Many TV industry insiders would agree that Weber, 59, has left an indelible imprint on the world of consumer electronics. One of the most respected people in the field of plasma research, Weber is technically retired. But the scientist with the trademark long, white beard is not calling it a career just yet.
That's because, as he puts it, "The best invention for plasma displays hasn't been done yet." Though he retired from Panasonic in 2004, he still whiles away time in his basement working on ways to reduce power consumption, one of plasma's persistent problems.
Weber has been a consistent contributor to the technology behind modern plasma displays for four decades. He got his start in the industry as a college student in the 1960s and to date holds 15 patents on plasma displays. Weber has also had a hand in many of the most important milestones in the advance of the plasma business, such as lower power consumption, high-contrast ratio and plasma's move into the big-screen TV market. He currently volunteers as president of the Society for Information Display and has many fans in the business.

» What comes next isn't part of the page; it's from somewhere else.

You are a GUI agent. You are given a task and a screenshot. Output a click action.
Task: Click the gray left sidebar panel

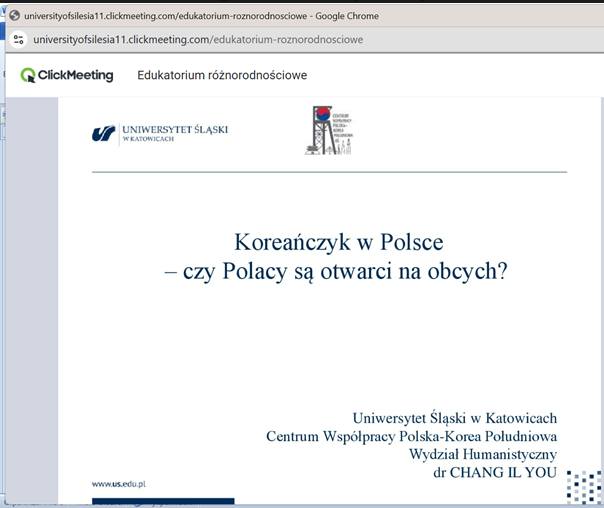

"You could really say that if it wasn't for Larry Weber, there probably wouldn't be a plasma TV business as we have it today," said Paul Liao, chief technical officer for Panasonic North America. Liao worked with Weber from 1996--when Panasonic's parent company Matsushita acquired Weber's company Plasmaco--until Weber's retirement. "Larry is a real visionary with a tremendous passion to see that vision come true."
It's been a bumpy ride for the inventor, who has watched what was once a revolutionary technology becomeover the last four decades. If he does figure out how to make plasma TVs suck less energy, it "will be bigger than any of them I've done so far," he said excitedly in a telephone interview from his home in upstate New York. He's not the only one looking into the problem and could probably afford to take a break, but that doesn't look likely.
"It's part of my passion, something I've got to do," he said. "It's such a big opportunity to get to completely change everything."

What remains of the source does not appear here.